*Data rows*:
☆ ☆ ☆

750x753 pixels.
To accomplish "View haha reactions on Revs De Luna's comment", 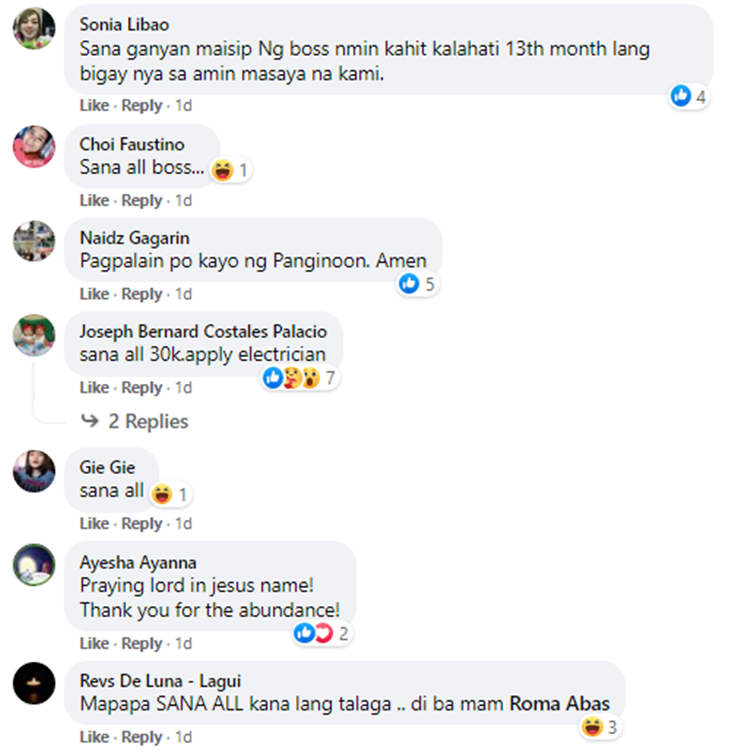I will (600, 727).
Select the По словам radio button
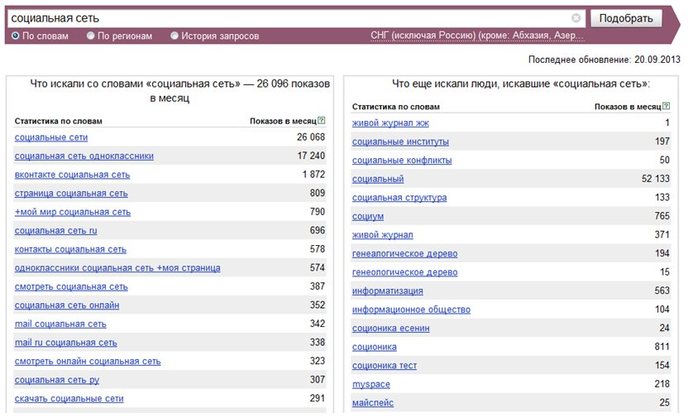 (15, 36)
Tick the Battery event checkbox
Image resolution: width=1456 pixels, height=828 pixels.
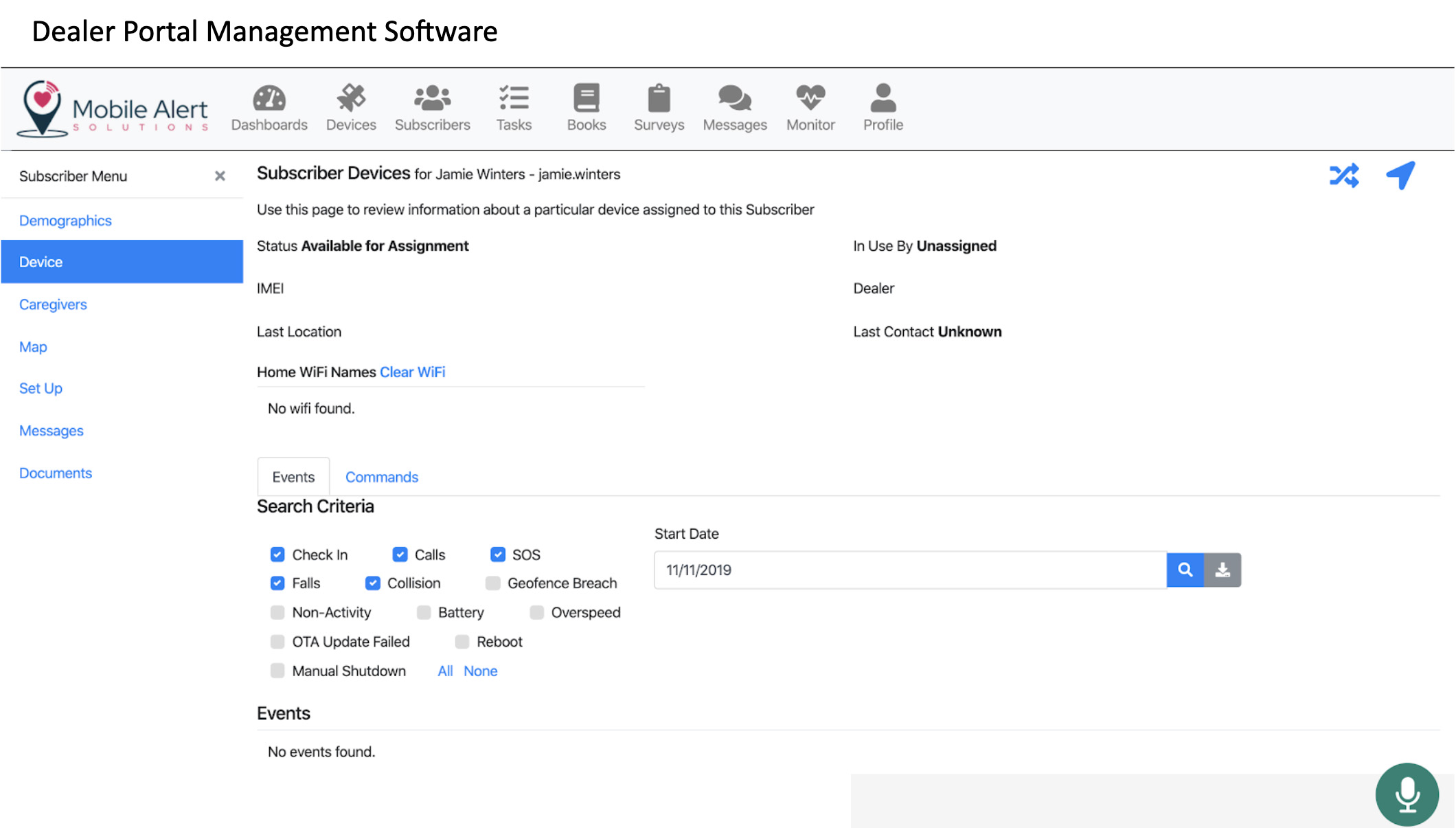pos(424,612)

☆ ☆ ☆

*Work instructions*:
Rewrite the entries as a numbered list, starting at the line containing "Tick the Battery event checkbox" and ending at the end of the entries, skipping blank lines and omitting the pictures.

*Final result*:
1. Tick the Battery event checkbox
2. Image resolution: width=1456 pixels, height=828 pixels.
3. pos(424,612)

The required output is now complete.